The Living Landscape in Japan

HEALTH OM SOLAR 2

In early 2015 I led a research project into the contemporary Japanese living environment for the Asia Pacific Initiative Foundation, an independent think tank in Tokyo.

While Japanese architects are highly lauded outside of the country, little is known about the residential environment in which “normal” people live.

As the population shrinks and ages, the countryside hollows out, and people seek to reverse the environmental damage and loss of community wrought by rapid industrialisation, new and diverse ways of using and adapting housing are emerging in Japan.

Once maligned as “rabbit hutches” by disdainful Westerners, Japanese homes deserve a reassessment. Not only has the quality of houses has improved thanks to a rapid construction turnover that accelerated innovation and technological refinement, but the way people use their homes has also greatly evolved.

From eco-conscious people living in “zero energy” houses, young people cultivating vegetable gardens in the city, multi-generational communes, wooden skyscrapers and creative crashpads where sharing of rooms and resources is promoted, the range of burgeoning lifestyle movements suggests the stereotype of overworked salarymen stuffed in one-room apartments no longer holds true in Japan.

I published a series of articles in The Financial Times and Quartz, among others, that reveal the often overlooked innovation, creativity and flexibility in Japan’s living environment. These growing movements can be relevant for other countries facing similar social, demographic and environmental pressures.

Muji is redesigning Tokyo’s cheap estate housing as a hip lifestyle choice – Quartz

“Muji and UR’s collaboration makes sense, given their shared commitment to making good design available to the masses, Julian Worrall, a professor of architecture and urban design at the University of Adelaide, told Quartz.

‘Muji is a fantastic example of both of being thoroughly Japanese but also completely imbibing the spirit of Bauhaus: marrying beauty and industry and affordability, that democratic aspect,’ he says.”

Tokyo designers push the boundaries of wooden skyscrapers – Financial Times 

“Yet even as the remnants of Tokyo’s timber past are scraped off the map, wood may be poised for a renaissance in Japan, spurred by advances in fireproofing technologies and government initiatives to cut carbon emissions and prop up the ailing domestic timber market… wooden skyscrapers may soon be a reality, even in earthquake-prone Tokyo.”

A house for all seasons – Financial Times

“Curiously, the aversion to insulation has persisted to the present day, only now people blast air conditioners to keep warm as opposed to huddling round a hearth. Heating one room at a time saves energy — despite its icy winters, Japan uses a quarter of the energy for heating as Germany, for example — but stepping from a warm room into a cold one can cause heat shock, which in turn can lead to heart attacks and strokes.”
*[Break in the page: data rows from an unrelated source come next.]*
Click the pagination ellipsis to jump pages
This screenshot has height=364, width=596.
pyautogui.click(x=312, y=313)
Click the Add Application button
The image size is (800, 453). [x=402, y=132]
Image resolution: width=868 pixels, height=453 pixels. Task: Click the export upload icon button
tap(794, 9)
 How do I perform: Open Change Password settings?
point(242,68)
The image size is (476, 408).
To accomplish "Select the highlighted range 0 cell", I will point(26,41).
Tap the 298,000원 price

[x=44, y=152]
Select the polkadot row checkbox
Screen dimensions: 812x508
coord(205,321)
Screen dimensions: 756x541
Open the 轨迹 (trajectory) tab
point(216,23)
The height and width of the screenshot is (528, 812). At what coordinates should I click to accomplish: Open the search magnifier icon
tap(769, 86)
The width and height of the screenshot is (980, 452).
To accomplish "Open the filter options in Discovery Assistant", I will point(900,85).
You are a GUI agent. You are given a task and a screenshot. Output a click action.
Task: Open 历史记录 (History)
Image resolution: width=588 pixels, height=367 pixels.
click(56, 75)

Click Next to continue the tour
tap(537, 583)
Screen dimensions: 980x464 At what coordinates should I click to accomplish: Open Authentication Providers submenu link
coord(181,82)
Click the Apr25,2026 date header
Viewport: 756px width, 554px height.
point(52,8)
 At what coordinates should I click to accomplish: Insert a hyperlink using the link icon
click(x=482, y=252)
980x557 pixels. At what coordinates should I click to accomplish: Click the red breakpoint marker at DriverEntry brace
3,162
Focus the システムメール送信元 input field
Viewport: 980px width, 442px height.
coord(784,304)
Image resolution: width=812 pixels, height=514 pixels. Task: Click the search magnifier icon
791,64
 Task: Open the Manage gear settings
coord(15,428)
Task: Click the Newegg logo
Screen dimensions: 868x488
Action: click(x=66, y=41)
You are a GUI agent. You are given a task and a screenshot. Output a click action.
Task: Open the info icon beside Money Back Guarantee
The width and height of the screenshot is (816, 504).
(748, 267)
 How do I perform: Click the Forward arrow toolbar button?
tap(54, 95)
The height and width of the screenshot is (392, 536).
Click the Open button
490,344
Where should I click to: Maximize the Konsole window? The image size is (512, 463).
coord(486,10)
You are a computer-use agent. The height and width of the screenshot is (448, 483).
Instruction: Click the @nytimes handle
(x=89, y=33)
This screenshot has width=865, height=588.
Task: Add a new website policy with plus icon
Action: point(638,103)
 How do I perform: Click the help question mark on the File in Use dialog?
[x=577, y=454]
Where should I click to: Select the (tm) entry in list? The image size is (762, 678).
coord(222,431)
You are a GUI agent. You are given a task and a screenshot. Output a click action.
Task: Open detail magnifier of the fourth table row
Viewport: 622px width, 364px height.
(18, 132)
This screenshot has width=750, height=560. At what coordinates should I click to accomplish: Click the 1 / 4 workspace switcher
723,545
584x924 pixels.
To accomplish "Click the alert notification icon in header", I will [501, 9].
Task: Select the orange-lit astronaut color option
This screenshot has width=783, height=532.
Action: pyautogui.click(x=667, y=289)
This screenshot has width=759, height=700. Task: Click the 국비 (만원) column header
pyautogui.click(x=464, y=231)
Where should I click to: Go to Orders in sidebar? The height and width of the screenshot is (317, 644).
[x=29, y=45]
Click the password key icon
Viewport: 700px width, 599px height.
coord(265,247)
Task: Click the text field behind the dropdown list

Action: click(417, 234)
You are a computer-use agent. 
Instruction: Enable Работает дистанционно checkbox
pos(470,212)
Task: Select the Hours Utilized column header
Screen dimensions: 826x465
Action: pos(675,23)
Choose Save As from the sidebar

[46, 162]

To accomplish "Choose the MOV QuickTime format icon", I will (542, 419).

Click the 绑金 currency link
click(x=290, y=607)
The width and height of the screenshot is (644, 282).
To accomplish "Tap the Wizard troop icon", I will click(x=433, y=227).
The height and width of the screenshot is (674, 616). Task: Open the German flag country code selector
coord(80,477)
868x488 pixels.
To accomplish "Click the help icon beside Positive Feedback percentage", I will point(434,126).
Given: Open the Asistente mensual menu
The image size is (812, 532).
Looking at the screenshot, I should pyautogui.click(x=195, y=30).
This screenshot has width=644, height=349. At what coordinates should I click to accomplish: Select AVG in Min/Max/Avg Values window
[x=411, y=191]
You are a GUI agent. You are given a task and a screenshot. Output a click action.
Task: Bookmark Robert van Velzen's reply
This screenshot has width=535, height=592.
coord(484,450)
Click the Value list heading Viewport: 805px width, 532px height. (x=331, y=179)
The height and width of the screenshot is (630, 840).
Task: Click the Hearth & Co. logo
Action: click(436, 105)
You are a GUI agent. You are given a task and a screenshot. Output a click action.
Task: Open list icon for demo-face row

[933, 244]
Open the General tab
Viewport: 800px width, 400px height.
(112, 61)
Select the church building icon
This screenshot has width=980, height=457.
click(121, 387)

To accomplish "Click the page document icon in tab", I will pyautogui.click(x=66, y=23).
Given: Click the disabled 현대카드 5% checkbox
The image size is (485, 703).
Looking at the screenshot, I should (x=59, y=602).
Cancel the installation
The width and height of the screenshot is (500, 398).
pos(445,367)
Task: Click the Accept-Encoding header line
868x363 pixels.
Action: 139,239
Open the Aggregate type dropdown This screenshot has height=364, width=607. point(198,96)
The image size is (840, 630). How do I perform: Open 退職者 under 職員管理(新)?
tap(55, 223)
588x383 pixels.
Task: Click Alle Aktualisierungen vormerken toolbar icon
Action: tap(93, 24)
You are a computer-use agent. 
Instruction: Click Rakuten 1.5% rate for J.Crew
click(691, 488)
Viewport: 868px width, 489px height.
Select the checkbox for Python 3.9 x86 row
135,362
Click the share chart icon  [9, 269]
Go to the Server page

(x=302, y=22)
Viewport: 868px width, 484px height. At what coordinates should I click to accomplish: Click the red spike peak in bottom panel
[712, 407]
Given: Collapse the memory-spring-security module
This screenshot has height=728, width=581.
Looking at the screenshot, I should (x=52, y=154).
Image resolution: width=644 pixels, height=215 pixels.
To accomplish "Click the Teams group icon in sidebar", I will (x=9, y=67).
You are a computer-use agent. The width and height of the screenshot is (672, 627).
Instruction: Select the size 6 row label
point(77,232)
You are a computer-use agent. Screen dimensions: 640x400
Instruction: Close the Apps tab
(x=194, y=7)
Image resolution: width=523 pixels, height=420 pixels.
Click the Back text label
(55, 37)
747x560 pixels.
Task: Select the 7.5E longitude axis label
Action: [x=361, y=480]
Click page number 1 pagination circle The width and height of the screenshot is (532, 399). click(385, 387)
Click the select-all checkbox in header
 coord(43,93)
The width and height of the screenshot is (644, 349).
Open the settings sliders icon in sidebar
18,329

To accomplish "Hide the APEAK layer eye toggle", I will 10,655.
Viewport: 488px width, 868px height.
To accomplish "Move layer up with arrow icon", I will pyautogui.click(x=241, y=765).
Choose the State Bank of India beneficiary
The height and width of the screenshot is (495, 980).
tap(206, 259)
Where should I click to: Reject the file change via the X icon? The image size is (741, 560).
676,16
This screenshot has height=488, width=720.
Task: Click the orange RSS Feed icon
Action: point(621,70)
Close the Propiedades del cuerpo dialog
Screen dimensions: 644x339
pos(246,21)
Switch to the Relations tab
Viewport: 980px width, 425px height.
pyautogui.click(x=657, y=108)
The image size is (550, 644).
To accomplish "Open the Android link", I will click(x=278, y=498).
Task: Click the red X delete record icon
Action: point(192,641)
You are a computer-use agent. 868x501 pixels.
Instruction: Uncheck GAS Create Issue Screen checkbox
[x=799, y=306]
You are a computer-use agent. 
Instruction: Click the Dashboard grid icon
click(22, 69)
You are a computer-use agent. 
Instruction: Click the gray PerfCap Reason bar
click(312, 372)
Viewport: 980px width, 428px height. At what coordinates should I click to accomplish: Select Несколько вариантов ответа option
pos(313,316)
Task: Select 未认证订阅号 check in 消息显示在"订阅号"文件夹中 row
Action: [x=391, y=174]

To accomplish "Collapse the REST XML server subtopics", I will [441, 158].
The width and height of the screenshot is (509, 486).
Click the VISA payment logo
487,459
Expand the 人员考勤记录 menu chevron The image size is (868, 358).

Harnessing the power of community to drive an energy revolution – Japan Times

“While Prime Minister Shinzo Abe’s devotion to nuclear power and lackluster reforms on renewables have dashed hopes of an energy revolution four years on from the Fukushima nuclear disaster, small-scale, grass-roots efforts such as Fujino Power are flourishing.”

Japanese prefab tiny homes could change the way we think about disaster housing – Quartz

“Meanwhile, demand for weather-resilient and sanitary low-cost housing in emerging Asian nations is rising, but local homebuilders continue to focus on the expanding middle class rather than those at the bottom of the ladder. Realizing disaster housing and low-cost housing shared many requirements—inexpensive, quick and easy to construct, suitable for families—Daiwa Lease realized the potential in making a single unit that could serve both needs.”

A greater share for the Japanese sharehouse – Nippon.com

“Japan may have arrived late to the sharehouse trend, but it has created a range of inventive communal homes reflecting diverse lifestyles, from penniless urban artists to farming fanatics and young parents. Many of the 2,800 sharehouses across the country unite people in a common interest, whether coding, climbing, or crocheting, or answer the needs of underserved members of society, such as single mothers and the elderly.”